**Provided records:**
_ _ _ _ _ _ _
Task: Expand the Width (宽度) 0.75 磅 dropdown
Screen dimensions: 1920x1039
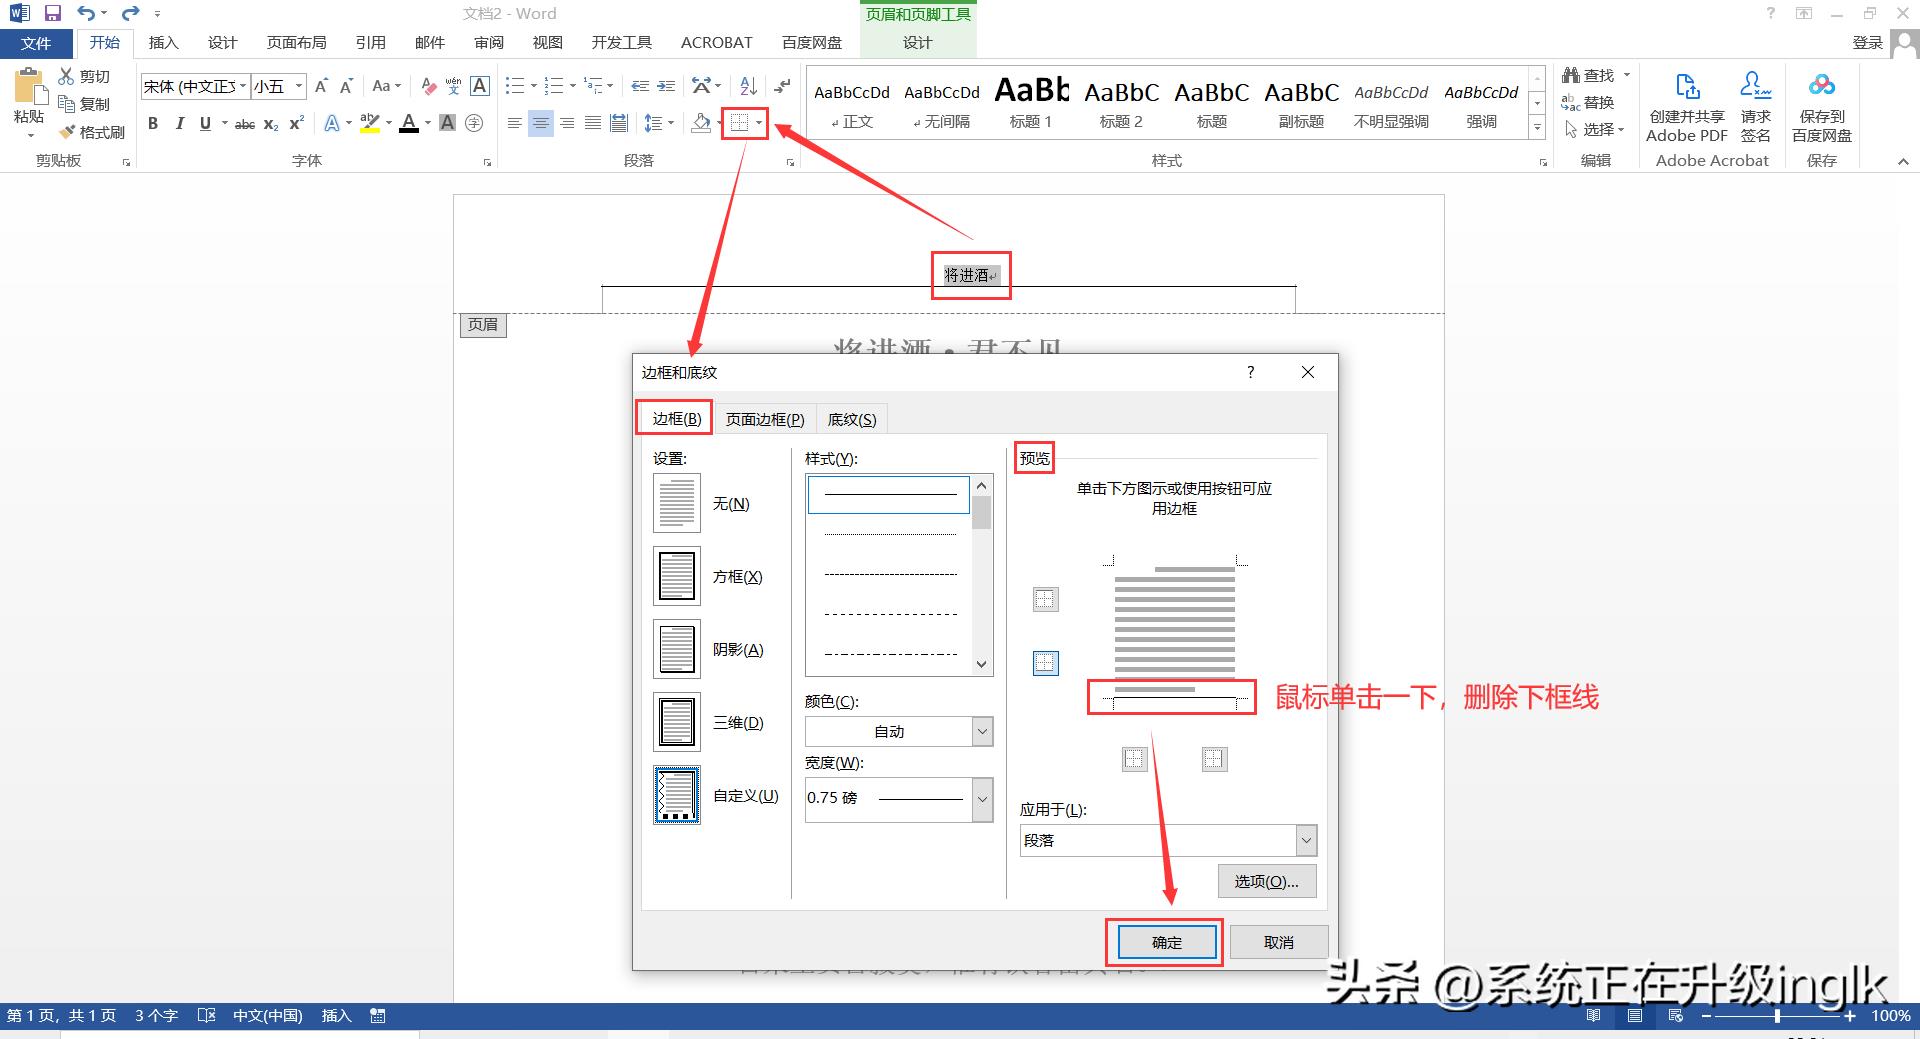Action: 982,799
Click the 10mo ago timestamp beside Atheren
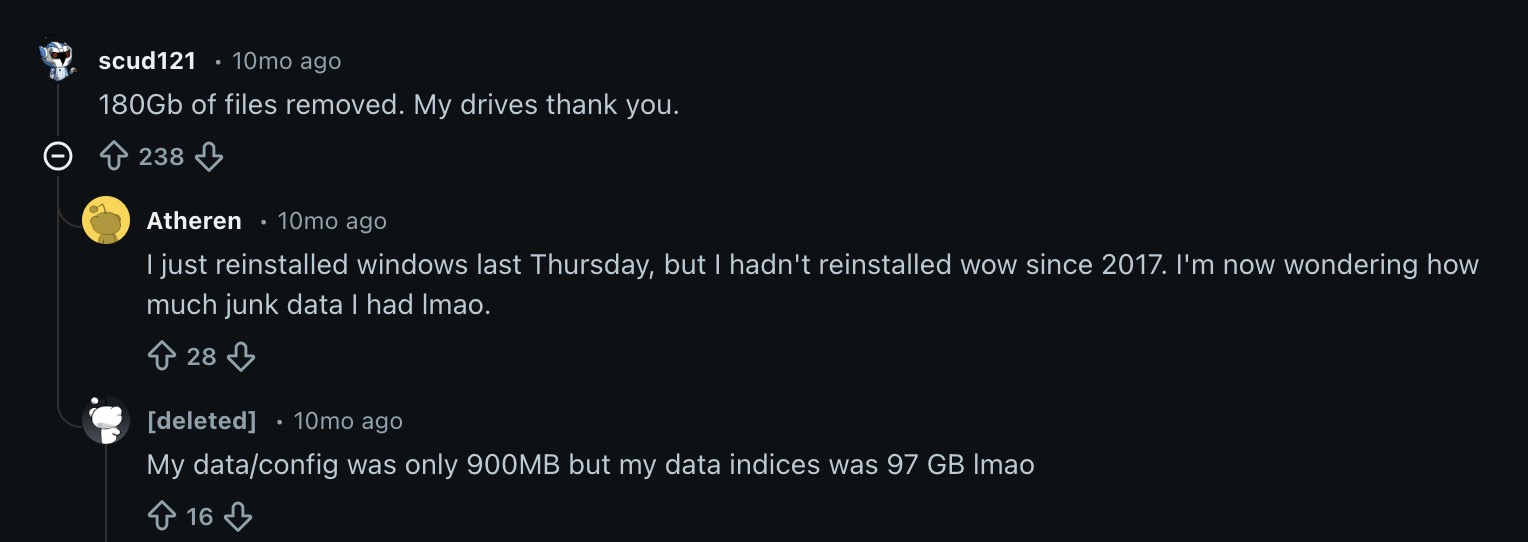This screenshot has height=542, width=1528. point(332,221)
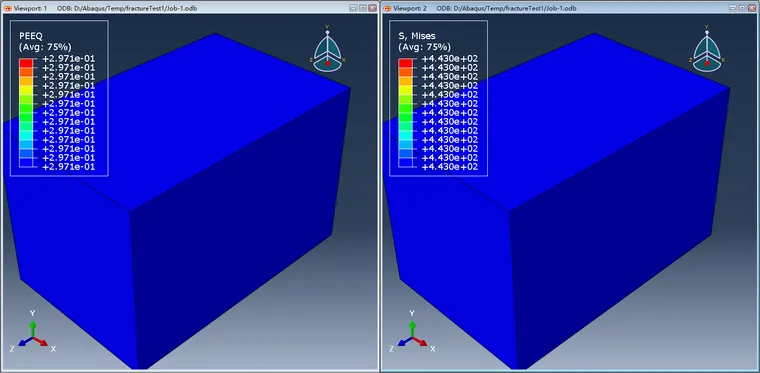Close Viewport 1 window

click(372, 8)
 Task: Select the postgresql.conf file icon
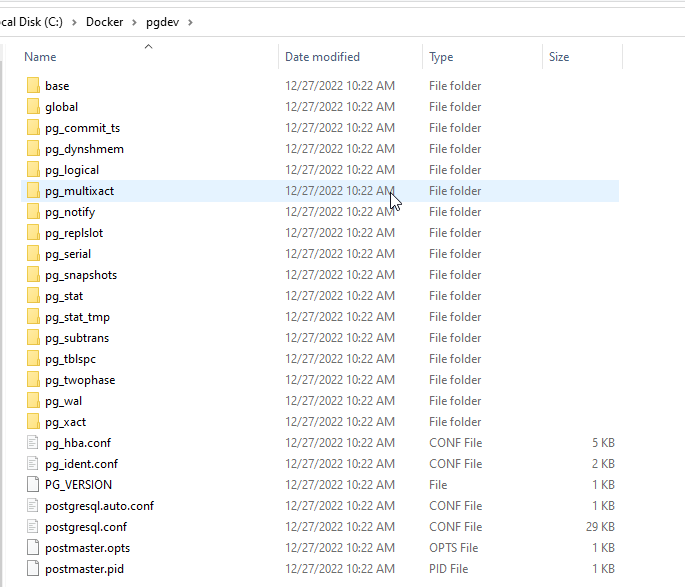point(32,527)
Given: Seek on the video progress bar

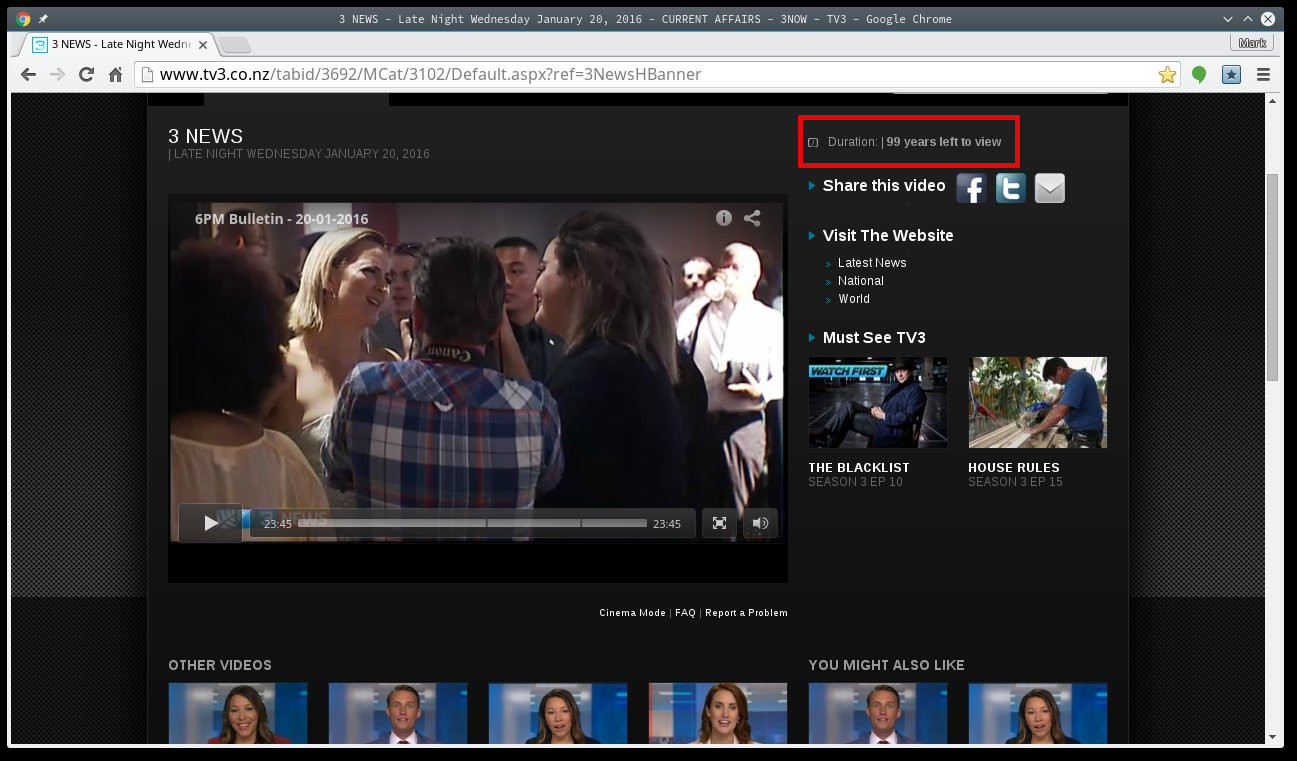Looking at the screenshot, I should (472, 523).
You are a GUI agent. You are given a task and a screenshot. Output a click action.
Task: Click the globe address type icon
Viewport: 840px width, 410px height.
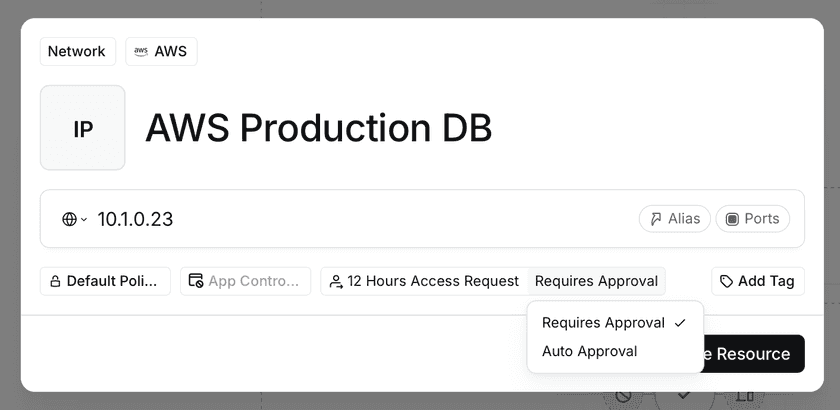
_ _ _ _ _ _ _
**Work to complete:**
Retype the records verbatim, excluding each image they hold.

**Written reply:**
Task: Expand the Width (宽度) 0.75 磅 dropdown
Screen dimensions: 1920x1039
Action: 982,799
Click the 10mo ago timestamp beside Atheren
This screenshot has height=542, width=1528. point(332,221)
Close Viewport 1 window

click(372, 8)
 Task: Select the postgresql.conf file icon
point(32,527)
Given: Seek on the video progress bar

Looking at the screenshot, I should (472, 523).
You are a GUI agent. You are given a task and a screenshot. Output a click action.
Task: Click the globe address type icon
Viewport: 840px width, 410px height.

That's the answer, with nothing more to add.